== Exercise objective ==
For the material below, reproduce exactly each line from the one that has "Given: Click the large main article headline" through the one that has "Screen dimensions: 1211x630", and no others; pictures stay out.

== Recorded information ==
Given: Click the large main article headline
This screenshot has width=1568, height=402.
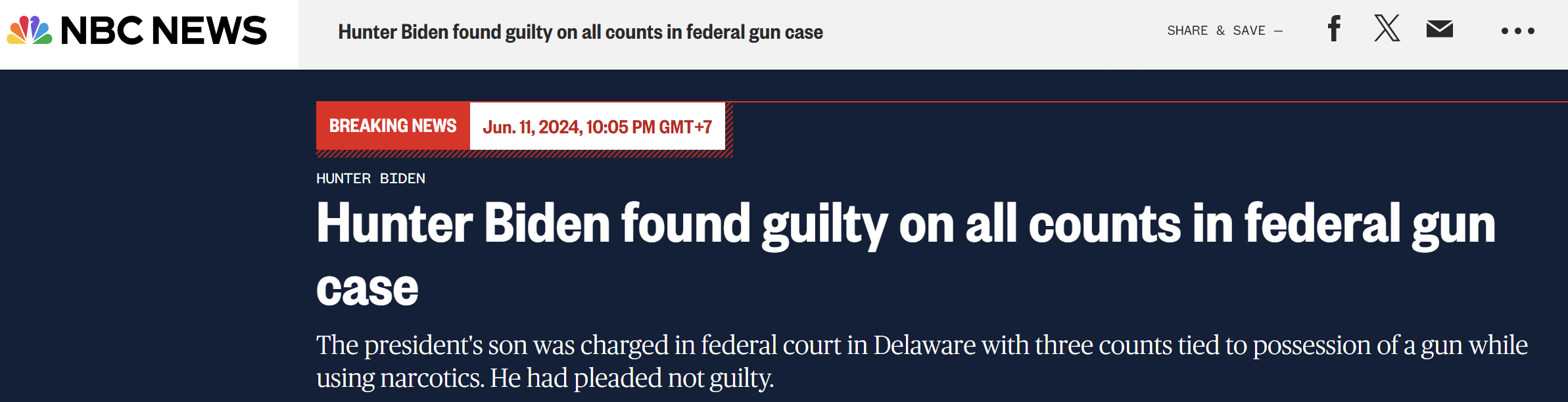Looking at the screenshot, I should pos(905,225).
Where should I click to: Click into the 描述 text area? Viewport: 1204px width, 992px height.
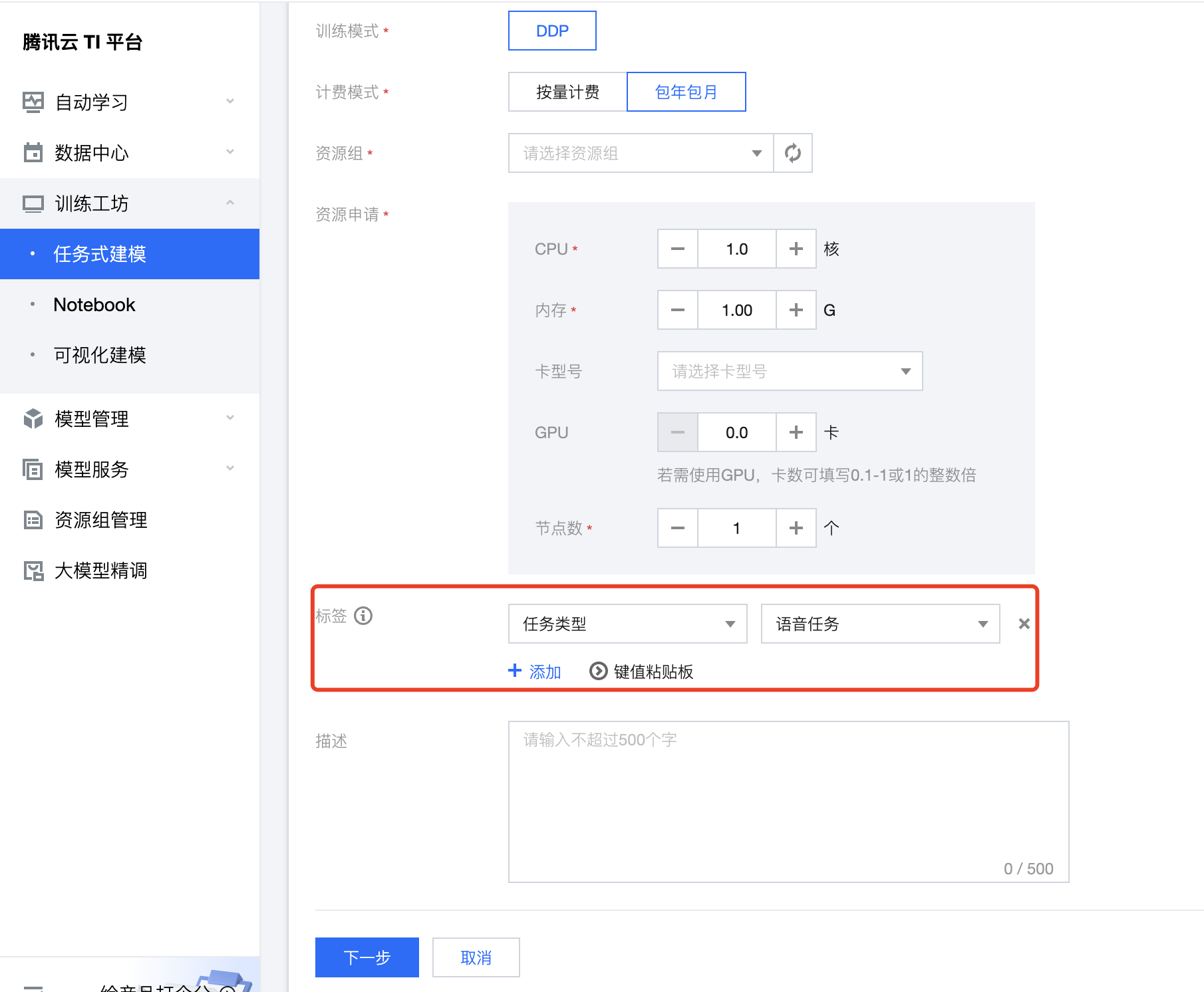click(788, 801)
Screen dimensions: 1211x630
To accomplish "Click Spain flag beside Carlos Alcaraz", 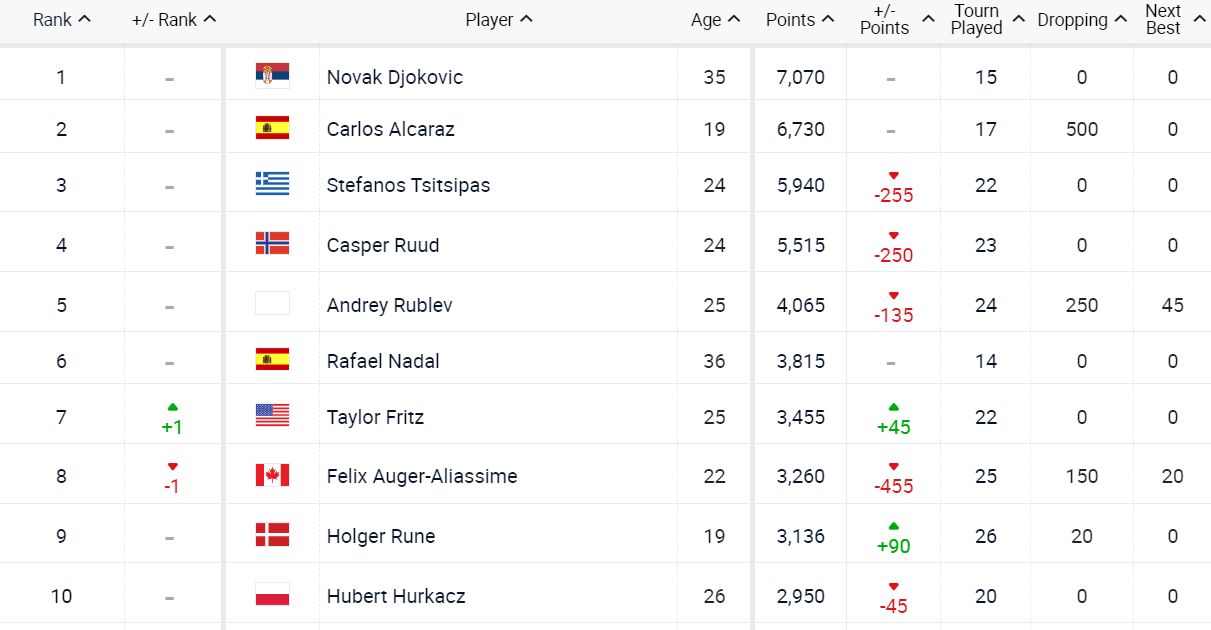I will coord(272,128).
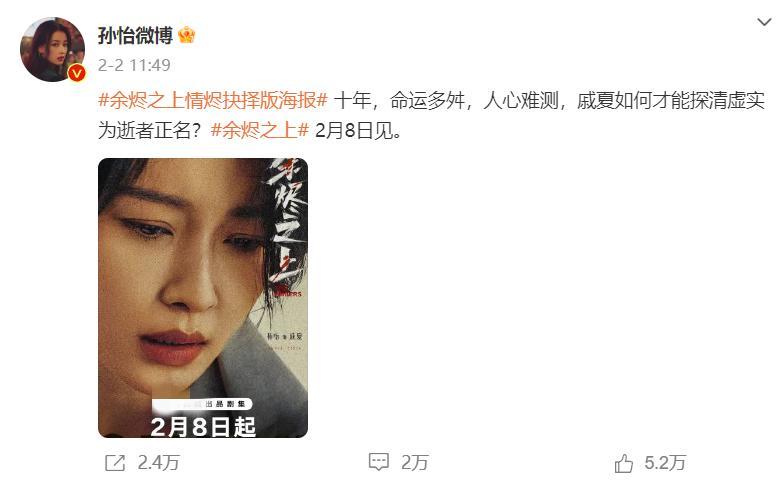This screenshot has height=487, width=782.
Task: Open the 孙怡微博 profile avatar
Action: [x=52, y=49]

==

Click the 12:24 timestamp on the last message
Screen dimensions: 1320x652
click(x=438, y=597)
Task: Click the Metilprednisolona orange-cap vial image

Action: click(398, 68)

== Solution to this exercise ==
Given: Click the large main article headline
This screenshot has width=1568, height=402.
Looking at the screenshot, I should pos(905,225).
Where should I click to: Click into the 描述 text area? Viewport: 1204px width, 992px height.
click(788, 801)
Screen dimensions: 1211x630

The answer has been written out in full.